Angelique S. Chengelis
The Detroit News

Michigan quarterback Wilton Speight readily admits his spring-game performance at Michigan Stadium in mid-April was shaky. He also did not give high marks to his final practice of the spring in Rome. But for its entirety, he said he was “solid” throughout spring camp.

The challenge for him was adjusting to the number of young receivers.

“It’s different with being with a bunch of younger guys on the team,” Speight said after the final practice in Rome last Saturday. “Don’t have the Jake Butt, the Amara (Darboh), the Jehu Cheson, the experienced guys, so there were rocky periods throughout the spring. The spring game wasn’t that great. (The final practice) wasn’t like the rest of spring was for me. But you just learn from your mistakes and you move on.”

Speight’s confidence hasn’t taken a shot, though. He has been through rough patches during his Michigan career and knows this is part of his path. After all, Speight is the guy Michigan coach Jim Harbaugh yelled at with vivid language during an HBO piece, a portion of which was filmed two years ago during spring practice.

“Nothing’s every going to go smooth sailing. Never,” he said. “Coach Harbaugh’s extremely hard on me, and I embrace that. I appreciate that. I wouldn’t be the player I am now at Michigan if it weren’t for my first spring here when he was telling me to transfer on national TV or him yelling at me today. I never want that to change. I’ve gotten used to it and I’m accustomed. It helps me build my callus and makes me a better player on Saturdays.”

He also is adjusting to new pass-game coordinator Pep Hamilton, who replaced Jedd Fisch, the pass-game coordinator the last two years. Fisch headed to UCLA where he now is offensive coordinator.

Speight said one of his goals during the team’s trip to Italy was to get to better know Hamilton.

“We bonded a lot over this trip,” Speight said. “I got to know he and his whole family, his two daughters, his son Jackson and his wife, so it was good week in that regard.”

In his first season as the full-time starter last season, Speight helped lead the team to a 10-3 season. He missed the Indiana game with a shoulder injury suffered at Iowa.

What he found during the season and even this spring, is that he can handle the pressure from defenses.

“I’d say I’m at the point where I feel better when there’s pressure in my face rather than seven-on-seven where I’m sitting on a clean pocket,” he said. “I like to be able to move around and feel out the timing and stuff instead of having to be so rhythmic.

“So that’s one thing I really need to work on this offseason is being better when it’s just the rhythmic, three step, five step there’s no one in my face. That’s kind of what I’m going to focus on.”

Harbaugh wants the players to take off the rest of this month. Some stayed in Europe to tour with teammates and others are in study-abroad programs.

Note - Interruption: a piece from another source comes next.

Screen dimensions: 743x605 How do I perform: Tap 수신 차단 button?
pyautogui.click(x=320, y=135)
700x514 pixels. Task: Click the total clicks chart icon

Speight planned to stay in Europe for a bit and then wants to take time to visit with family.

“(I’m going to) take a couple days, regroup, get my mind off football for a little bit, just focus on my family, my two brothers,” Speight said. “I haven’t caught up with them in a long time. And then it’s right back to it in June. At the end of July we start camp up so there’s not much down time.”

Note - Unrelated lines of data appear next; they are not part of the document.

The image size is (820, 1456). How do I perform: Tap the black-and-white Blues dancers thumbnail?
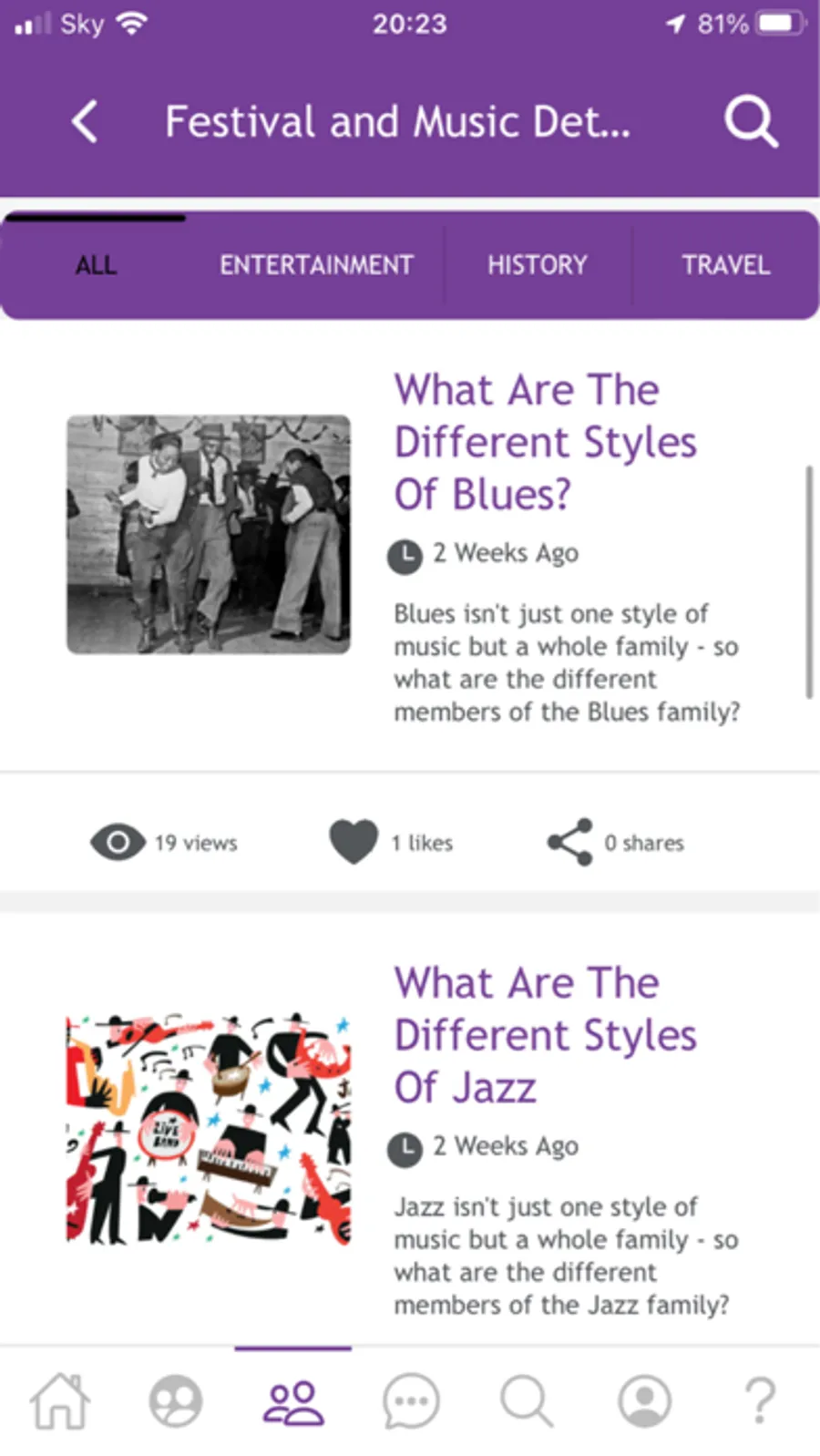pyautogui.click(x=209, y=534)
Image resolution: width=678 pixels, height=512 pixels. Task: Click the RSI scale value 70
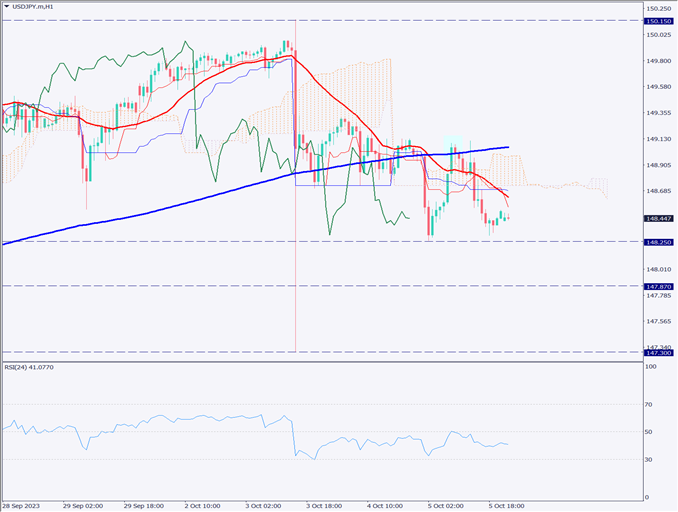point(648,405)
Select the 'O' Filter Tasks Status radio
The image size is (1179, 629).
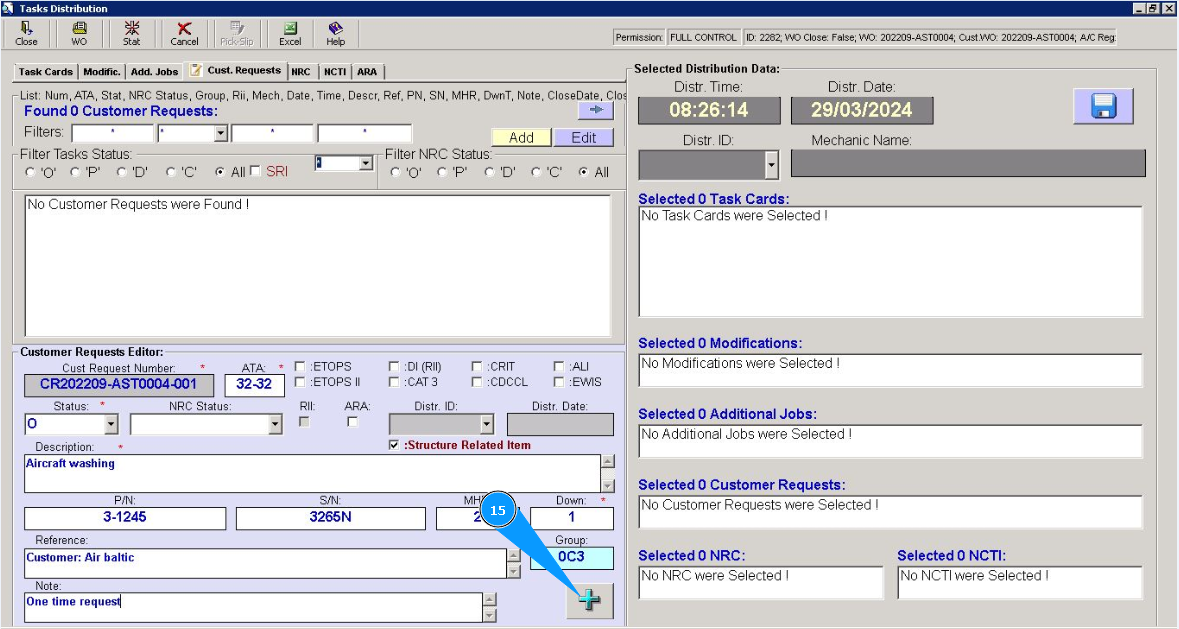[30, 172]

And when camp begins, so will the competition for the starting job. While he emerged from the spring for the second year in a row as the No. 1 quarterback, he has learned that can’t be enough.

“That’s the mindset that everyone across the board,” he said. “I was talking to (three-year starting offensive lineman) Mason (Cole), and Mason is having the same conversations in his mind. That’s just the way coach Harbaugh has wired us to operate.”